Böyle bir eksen üzerinde hareket ettiğimiz zaman, bugünden düne yapılan bir gözlem durumunda bile, 12 Mart olgusunun kökeninde yatan nedenin toplumsal düzeyde yaşanan gelişmeler olduğunu saptayabiliriz. Ezilen sınıf ve katların düzene karşı hareketlenmesi, emperyalizmle bağımlılık ilişkileri içinde yapılması düşünülen ekonomik, siyasal ve toplumsal düzenlemelerin, toplumsal muhalefeti yükselteceğinin görülmesi, Oligarşi içi çelişkilerin de etkisiyle zaafa uğramış sivil yürütme gücünün bunlar karşısında etkisiz kalacağının saptanması ve önemli bir etken olarak THKP-C ve THKO'da ifadesini bulan düzene karşı silahlı mücadelenin yükselmesi Oligarşi'yi, devreye orduyu sokarak açık faşizmi gündeme getirmeye itmiştir. Kısaca toparlarsak:
1970'li yıllara, emperyalistler arası entegrasyon, çeşitli sorunlarla birlikte gelmişti. Almanya ve Japonya'nın dünya pazarlarında giderek artan biçimde ABD'ye rakip olması, Vietnam savaşı ile birlikte ABD'nin siyasal prestijinin sarsılmaya başlaması, Fransa'nın girişimleriyle diğer emperyalist ülkelerin ABD'nin ezici üstünlüğüne son verme yolunda girişimlerini yoğunlaştırmaları, uluslar arası kapitalist para sisteminin bozulması gibi nedenler; kapitalizmin kronik hastalığı, üretimin pazarlanamaması olgusuna eklenince, savaş sonrasının göreceli "refah"ı, yerini sert bir depresyona bırakmıştı. Bunun ilk elde öne çıkan sonucu, ABD'de gündeme gelen devalüasyon oldu. Öte yandan, Küba Devrimi ve Vietnam Halk Savaşı, ezilen halkları derinden etkilemiş, dalga dalga tüm dünyayı sarmıştı.
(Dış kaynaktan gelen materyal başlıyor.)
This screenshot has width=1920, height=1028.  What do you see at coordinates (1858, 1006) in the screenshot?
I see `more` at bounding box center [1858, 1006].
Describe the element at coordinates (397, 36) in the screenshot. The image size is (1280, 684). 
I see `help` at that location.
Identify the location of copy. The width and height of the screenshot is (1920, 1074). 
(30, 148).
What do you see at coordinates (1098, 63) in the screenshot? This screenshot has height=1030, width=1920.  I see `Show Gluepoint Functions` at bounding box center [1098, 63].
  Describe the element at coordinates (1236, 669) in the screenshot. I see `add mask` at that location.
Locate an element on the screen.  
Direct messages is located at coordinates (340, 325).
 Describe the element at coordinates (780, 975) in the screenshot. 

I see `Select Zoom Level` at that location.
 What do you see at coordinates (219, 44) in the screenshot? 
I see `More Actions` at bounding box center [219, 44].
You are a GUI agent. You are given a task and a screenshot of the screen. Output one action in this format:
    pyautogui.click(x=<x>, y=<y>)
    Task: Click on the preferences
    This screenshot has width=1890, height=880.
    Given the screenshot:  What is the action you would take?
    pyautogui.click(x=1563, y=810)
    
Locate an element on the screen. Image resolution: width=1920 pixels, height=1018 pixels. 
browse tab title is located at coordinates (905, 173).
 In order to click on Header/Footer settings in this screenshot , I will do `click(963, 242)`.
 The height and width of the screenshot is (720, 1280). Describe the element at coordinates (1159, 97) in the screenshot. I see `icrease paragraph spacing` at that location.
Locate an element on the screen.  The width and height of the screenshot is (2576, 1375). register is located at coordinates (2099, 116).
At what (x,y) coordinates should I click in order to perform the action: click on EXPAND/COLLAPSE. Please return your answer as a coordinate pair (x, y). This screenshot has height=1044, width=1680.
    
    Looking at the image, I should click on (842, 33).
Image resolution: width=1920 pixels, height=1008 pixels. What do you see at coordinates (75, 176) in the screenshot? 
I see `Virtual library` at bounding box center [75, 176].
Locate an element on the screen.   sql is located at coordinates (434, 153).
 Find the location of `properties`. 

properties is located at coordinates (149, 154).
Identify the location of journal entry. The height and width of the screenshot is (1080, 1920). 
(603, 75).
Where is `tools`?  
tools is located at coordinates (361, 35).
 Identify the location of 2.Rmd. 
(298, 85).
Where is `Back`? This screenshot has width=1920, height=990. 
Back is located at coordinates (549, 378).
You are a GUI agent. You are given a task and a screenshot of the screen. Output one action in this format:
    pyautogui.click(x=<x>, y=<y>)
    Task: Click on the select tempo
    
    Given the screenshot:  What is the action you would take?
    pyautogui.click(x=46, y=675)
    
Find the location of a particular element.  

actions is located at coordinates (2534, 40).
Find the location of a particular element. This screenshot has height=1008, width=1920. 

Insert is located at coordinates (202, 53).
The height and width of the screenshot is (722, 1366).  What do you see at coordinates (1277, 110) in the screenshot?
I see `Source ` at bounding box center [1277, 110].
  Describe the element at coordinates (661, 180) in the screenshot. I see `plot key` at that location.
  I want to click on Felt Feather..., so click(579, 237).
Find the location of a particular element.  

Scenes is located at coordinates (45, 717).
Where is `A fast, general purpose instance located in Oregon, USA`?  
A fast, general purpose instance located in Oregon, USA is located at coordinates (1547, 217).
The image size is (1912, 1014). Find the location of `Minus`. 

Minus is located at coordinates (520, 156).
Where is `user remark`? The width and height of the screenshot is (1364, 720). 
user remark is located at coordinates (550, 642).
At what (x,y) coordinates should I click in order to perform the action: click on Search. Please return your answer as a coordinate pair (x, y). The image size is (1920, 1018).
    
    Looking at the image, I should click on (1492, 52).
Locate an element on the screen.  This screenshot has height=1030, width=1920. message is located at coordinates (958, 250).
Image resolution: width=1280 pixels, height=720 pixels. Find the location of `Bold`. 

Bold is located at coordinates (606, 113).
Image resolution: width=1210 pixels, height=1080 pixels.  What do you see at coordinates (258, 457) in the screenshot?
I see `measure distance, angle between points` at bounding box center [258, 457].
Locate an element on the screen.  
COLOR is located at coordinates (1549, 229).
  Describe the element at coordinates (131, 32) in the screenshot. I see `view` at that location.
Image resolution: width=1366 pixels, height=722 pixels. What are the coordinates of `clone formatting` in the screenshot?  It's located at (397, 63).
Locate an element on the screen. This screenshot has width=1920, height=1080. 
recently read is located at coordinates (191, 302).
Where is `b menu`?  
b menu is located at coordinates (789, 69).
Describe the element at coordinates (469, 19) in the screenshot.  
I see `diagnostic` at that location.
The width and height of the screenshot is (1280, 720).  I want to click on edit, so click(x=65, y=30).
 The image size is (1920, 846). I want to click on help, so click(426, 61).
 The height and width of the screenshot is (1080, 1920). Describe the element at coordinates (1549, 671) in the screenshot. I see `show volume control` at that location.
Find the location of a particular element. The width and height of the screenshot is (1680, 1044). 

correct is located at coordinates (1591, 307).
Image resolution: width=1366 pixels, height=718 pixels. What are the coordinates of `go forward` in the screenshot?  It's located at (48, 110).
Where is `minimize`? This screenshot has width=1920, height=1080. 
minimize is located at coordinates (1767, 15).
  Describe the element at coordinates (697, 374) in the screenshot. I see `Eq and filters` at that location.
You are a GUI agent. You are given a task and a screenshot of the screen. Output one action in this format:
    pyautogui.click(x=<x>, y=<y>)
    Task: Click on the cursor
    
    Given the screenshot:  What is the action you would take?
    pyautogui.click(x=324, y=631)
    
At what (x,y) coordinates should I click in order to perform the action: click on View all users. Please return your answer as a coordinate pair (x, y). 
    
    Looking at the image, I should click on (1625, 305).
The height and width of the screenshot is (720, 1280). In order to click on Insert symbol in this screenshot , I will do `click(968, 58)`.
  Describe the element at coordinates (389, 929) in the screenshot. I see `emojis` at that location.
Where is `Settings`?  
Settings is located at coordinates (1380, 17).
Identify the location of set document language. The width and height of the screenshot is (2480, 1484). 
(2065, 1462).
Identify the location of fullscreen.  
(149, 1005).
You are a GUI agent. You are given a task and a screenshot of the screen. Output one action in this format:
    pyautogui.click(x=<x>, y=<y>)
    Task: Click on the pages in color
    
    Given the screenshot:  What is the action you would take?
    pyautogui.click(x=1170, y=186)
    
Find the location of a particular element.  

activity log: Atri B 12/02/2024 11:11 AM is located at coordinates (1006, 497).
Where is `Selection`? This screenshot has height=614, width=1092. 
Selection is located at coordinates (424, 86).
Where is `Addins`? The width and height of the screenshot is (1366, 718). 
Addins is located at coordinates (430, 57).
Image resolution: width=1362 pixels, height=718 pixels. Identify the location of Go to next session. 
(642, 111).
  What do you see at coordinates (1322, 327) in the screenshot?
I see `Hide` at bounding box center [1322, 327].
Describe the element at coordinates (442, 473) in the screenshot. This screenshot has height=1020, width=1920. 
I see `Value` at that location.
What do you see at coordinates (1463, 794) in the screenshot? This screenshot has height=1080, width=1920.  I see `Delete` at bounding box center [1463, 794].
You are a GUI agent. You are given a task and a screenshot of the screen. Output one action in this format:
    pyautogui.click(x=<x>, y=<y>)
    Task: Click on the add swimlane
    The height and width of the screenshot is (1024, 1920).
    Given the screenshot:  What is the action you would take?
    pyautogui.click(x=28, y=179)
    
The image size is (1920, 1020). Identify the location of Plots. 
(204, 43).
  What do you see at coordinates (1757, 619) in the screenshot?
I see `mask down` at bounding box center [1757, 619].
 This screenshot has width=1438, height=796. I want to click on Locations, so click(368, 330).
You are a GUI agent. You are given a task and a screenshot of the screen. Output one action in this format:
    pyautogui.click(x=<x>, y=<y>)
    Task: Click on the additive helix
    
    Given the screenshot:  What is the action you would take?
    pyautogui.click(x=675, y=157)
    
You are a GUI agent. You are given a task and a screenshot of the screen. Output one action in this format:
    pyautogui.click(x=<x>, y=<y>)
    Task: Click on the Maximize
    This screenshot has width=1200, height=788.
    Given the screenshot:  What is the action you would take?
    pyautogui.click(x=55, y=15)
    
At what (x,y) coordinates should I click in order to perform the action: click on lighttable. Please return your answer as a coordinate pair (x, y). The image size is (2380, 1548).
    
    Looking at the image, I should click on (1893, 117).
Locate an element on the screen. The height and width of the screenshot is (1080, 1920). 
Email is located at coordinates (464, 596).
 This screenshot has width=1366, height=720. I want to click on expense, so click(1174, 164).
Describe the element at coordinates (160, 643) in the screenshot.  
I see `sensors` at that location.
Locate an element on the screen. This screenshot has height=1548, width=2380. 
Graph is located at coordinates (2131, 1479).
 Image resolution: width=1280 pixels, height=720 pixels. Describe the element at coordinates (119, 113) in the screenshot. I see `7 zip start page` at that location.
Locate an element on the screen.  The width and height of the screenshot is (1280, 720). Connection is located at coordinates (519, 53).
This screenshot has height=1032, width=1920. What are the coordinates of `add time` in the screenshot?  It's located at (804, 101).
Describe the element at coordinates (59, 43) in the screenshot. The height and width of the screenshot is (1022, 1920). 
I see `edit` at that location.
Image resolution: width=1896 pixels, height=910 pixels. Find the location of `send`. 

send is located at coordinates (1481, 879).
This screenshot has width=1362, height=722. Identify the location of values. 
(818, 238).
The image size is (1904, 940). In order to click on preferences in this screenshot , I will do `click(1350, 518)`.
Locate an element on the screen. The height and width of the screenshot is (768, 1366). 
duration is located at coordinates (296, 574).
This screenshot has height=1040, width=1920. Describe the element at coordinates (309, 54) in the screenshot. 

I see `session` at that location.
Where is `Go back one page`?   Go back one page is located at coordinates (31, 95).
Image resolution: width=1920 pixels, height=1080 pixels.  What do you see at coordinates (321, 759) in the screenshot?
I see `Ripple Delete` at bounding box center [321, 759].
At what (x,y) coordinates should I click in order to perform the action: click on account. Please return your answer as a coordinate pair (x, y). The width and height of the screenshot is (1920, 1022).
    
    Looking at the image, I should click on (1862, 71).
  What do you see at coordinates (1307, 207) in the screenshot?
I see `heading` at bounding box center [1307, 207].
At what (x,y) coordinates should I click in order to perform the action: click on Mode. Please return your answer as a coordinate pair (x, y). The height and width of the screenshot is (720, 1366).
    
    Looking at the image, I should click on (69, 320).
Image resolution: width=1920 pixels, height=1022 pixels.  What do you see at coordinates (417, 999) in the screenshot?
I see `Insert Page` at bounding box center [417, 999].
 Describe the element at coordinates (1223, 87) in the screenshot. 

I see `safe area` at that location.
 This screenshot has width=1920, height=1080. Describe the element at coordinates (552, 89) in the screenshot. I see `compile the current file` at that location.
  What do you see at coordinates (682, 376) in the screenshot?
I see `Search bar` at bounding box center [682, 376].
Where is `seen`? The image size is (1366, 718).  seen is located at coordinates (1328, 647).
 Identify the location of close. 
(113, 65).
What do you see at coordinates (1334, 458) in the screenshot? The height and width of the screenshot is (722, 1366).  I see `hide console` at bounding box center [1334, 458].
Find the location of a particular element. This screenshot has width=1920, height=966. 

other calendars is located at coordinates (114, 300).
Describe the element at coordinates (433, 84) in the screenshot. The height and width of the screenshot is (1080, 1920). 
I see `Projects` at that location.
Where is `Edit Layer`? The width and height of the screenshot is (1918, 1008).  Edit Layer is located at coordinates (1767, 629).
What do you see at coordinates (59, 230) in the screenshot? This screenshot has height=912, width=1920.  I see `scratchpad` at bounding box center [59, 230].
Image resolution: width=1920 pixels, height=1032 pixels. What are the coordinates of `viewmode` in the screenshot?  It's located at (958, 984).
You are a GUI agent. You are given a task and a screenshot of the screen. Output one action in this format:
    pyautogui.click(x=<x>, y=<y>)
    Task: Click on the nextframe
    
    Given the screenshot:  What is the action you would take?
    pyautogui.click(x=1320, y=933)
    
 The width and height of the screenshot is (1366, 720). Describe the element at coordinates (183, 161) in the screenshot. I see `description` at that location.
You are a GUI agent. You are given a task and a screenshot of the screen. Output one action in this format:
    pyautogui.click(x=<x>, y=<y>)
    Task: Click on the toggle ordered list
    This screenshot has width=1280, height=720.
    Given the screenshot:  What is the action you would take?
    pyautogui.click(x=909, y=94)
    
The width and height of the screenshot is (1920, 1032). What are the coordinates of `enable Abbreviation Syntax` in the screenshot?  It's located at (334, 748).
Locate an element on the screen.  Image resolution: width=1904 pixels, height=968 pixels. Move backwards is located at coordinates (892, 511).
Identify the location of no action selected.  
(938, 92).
Depresyon ufukta görüldüğü koşullarda yeni yeni devrimler emperyalizm için sona daha fazla yaklaşmak anlamına geliyordu ve bunu önleme yolunda emperyalizmin geri alamayacağı şey yoktu. Dolayısıyla, devrim tehlikesinin baş gösterdiği ülkelerde emperyalizm, yeni sömürgecilikle birlikte iç savaş olgusuna uygun biçimde örgütlediği bu ülkelerin ordularını, (Latin Amerika'da öteden beri yaşanan yöntemleri kullanarak) iktidar seçeneği haline getirmeye başlamıştı. 1970'li yıllar boyunca yeni sömürgelerin bir çoğunda devrim ve karşı devrim hareketlerine tanık olunması rastlantı değildir. Öteden beri açık faşist uygulamaların sürdüğü İspanya, Portekiz, Güney Kore.. gibi ülkelere Türkiye eklenmiş, onu diğerleri izlemişti. Demokrasinin yerleştiği kabul edilen Şili ve Uruguay da içinde olmak üzere, Latin Amerika ülkelerinin Meksika dışında tamamı karşı devrimlerle açık faşist uygulamalara sahne olmuş, Afrika ve Güney Asya'da devrim ve karşı devrim hareketleri atbaşı gitmişti. Kısacası, toplumsal uyanışı hissettiği anda orduyu devreye sokmak, ABD emperyalizminin, özellikle o dönem yoğunlaştırdığı bir uygulamaydı.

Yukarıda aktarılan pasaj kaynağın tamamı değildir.